Ça plane pour eux aussi, indique l’intro parlée. La guitare qui s’immisce sur une note de clavier évoque Pink Floyd. Mais le son redevient vite plus actuel et tourne au néo-progressif.

Avec quelques bruitages aquatico-animaliers et la voix, The Vow tente de nous plonger dans un conte. Les paroles de ce concept-album suggèrent que, de l’autre côté d’une imaginaire frontière, des surprises nous attendent, il suffit d’oser. Le personnage pénètre dans un jeu vidéo! En voilà qui ont vu Tron au cinoche quand ils étaient petits.

Après douze minutes de calme musical, The Old And Wise Man, accélère légèrement et très temporairement le tempo. Synthés (parfois très new-wave des années 80, ou à la Jean-Michel Jarre… de la même époque) et guitares prédominent.

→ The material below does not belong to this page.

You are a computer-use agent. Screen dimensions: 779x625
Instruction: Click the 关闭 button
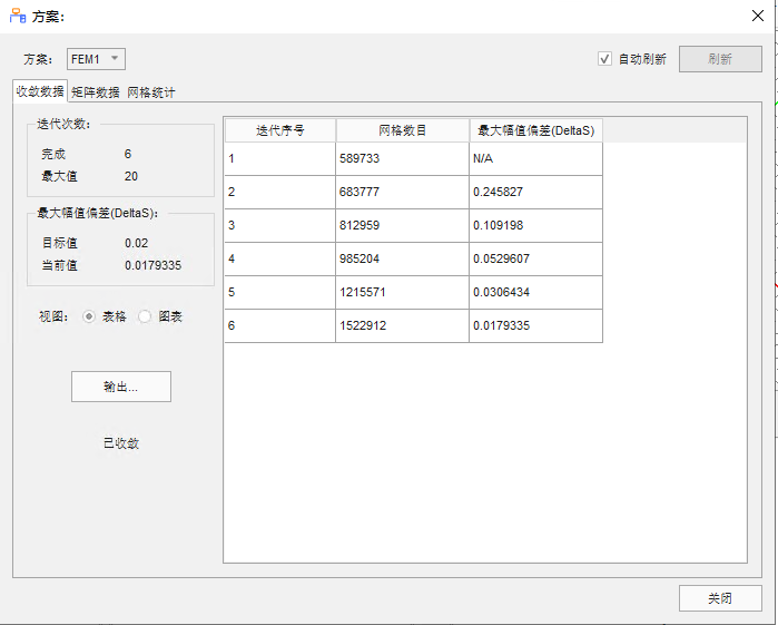click(720, 598)
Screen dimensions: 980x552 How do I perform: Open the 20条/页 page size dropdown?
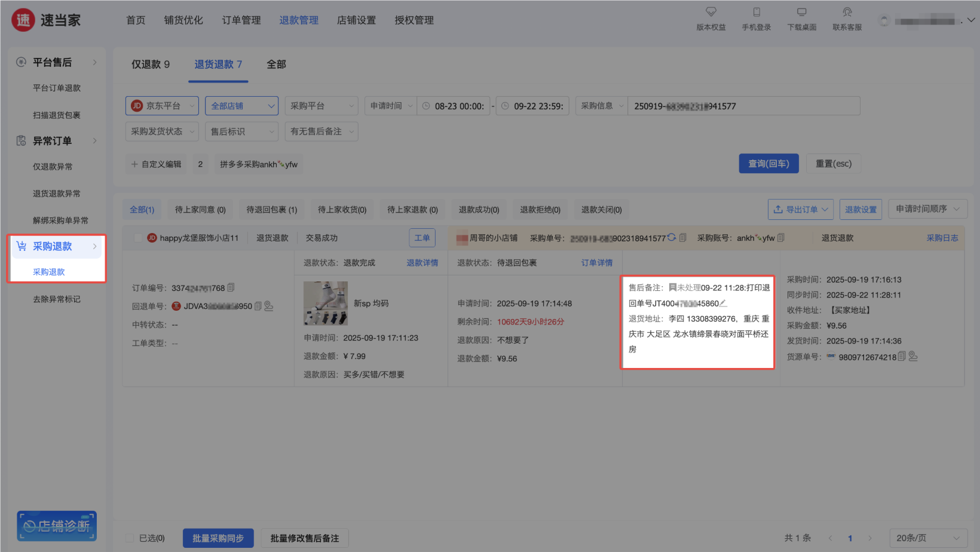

Le chant ne déroutera pas les habitués du genre: pop-rock, mélodieux et lyrique, clair, rassurant. Pas envahissant.

On vogue agréablement, sur un tranquille lac qui manque de perspectives. C’est barré avec application mais sans génie. Même si The Vow refuse la facilité. Pas de refrain pour vous obnubiler la caboche, pas de rythmes pour remuer ses orteils. C’est de l’attention qu’ils attendent de l’auditeur.

Cette courageuse entreprise demanderait cependant une réelle originalité que The Vow ne trouve pas, rabâche le procureur. La musique évanescente, pour captiver vraiment, se doit de toucher à la transcendance. Les bruitages, par exemple, auraient pu prendre, vu le concept traité, une dimension plus importante et moins conventionnelle.

Le président se demande si The Vow n’a pas voulu composer une histoire en musique plus qu’une musique sur laquelle une histoire se développait. Les prévenus en appellent alors au témoignage du titre In The Maze. Qui débride légèrement l’ambiance et déride enfin l’avocat, alors que l’on en est à près de 50mn de musique. Plus riche que ses prédécesseurs, le morceau capte l’attention des magistrats par un riff, un refrain. Sauf que le procureur rie sous sa robe en entendant cette flûte pauvrette (ce pipeau ?) sur la fin.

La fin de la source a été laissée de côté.